Uno di questi, altamente strategico per Pechino, avrebbe dovuto consentire al governo cinese di risolvere l’enigma rappresentato dal dilemma di Malacca. Ossia: trovare un modo alternativo per far passare le proprie navi – ergo: merci in entrata e uscita – senza per forza transitare attraverso lo Stretto di Malacca, choke point critico per il Dragone (dal quale passa circa l’80% delle importazioni energetiche cinesi) e monitorato da una nutrita presenza statunitense.
Il China-Pakistan Economic Corridor (CPEC) avrebbe dovuto collegare la città cinese di Kashgar, nella provincia occidentale dello Xinjiang, al porto pakistano di Gwadar, così da consentire alla Cina di sfruttare questa direttiva per trasferire petrolio e gas all’ombra della Città Proibita. Allo stesso tempo, l’Iran era ed è un hub fondamentale per gli snodi della BRI, nonché partner cinese di primo livello. Ebbene, questo equilibrio teorico tra Cina, Pakistan e Iran è stato messo a durissima prova dalle recenti tensioni andate in scena tra Islamabad e Teheran.
L’importanza di Iran e Pakistan per la Cina
Pechino ha affermato di essere disposta a mediare tra Pakistan e Iran, dopo che i due Paesi si sono scambiati attacchi aerei mortali su obiettivi militanti situati nei rispettivi territori. Come ha evidenziato Associated Press, la Cina è uno stretto partner di entrambe le nazioni, le quali a loro volta godono di ampi legami militari ed economici con il Dragone e svolgono un ruolo importante nelle sue ambizioni geopolitiche.
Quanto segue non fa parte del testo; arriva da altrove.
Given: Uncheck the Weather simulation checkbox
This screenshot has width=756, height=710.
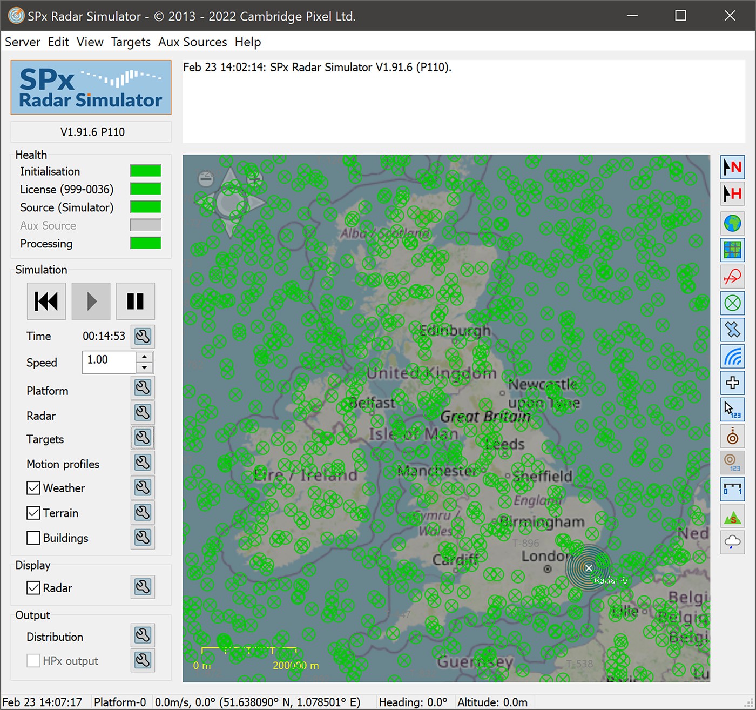Looking at the screenshot, I should point(33,487).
Il Pakistan è uno dei partner più stretti di Pechino, tanto che i due hanno a lungo descritto i loro legami come “più profondi degli oceani, più alti delle montagne, più dolci del miele e più forti dell’acciaio”. Islamabad, come detto, svolge anche un ruolo importante nella BRI. I cinesi, non a caso, hanno investito in loco decine di miliardi di dollari per una serie di progetti energetici e di trasporto per collegare il proprio Paese al porto di Gwadar.
L’Iran e la Cina hanno approfondito i legami commerciali negli ultimi anni, sebbene gli sforzi di Pechino per coinvolgere l’Iran nella BRI siano stati complicati dalle sanzioni che gravano su Teheran. Nel 2021 le due parti hanno tuttavia firmato un misterioso accordo di cooperazione della durata di 25 anni e comprendente circa 400 miliardi di dollari di investimenti cinesi in energia e infrastrutture iraniane.
La mediazione di Pechino
In un certo senso, l’Iran e il Pakistan potrebbero essere considerati come concorrenti in lizza per attirare gli investimenti economici e strategici di Pechino. Non solo: secondo la RAND Corporation, la Cina ha svolto a lungo un ruolo fondamentale nell’armamento dell’Iran, aiutando Teheran a modernizzare l’hardware e le tattiche militari, nonché il “trasferimento di tecnologia e macchinari” per il suo programma nucleare illecito.
Ma la cooperazione militare è anche un pilastro centrale dell’amicizia “più forte dell’acciaio” tra Cina e Pakistan. A detta dell’USIP, il Dragone è il principale fornitore di armi convenzionali di Islamabad, nonché il suo principale fornitore di “capacità di attacco offensivo di fascia alta”. Come se non bastasse, i due Stati sono soliti condurre vasti addestramenti militari congiunti; lo scorso novembre, ad esempio, hanno tenuto le loro più grandi esercitazioni navali di sempre dentro e intorno alla città portuale pakistana di Karachi.
In ogni caso, la Cina ha la possibilità di mediare tra i due contendenti e lo farà senza alcun dubbio. Già, perché un conflitto irano-pakistano più ampio sarebbe assolutamente contrario agli interessi di Pechino nella regione.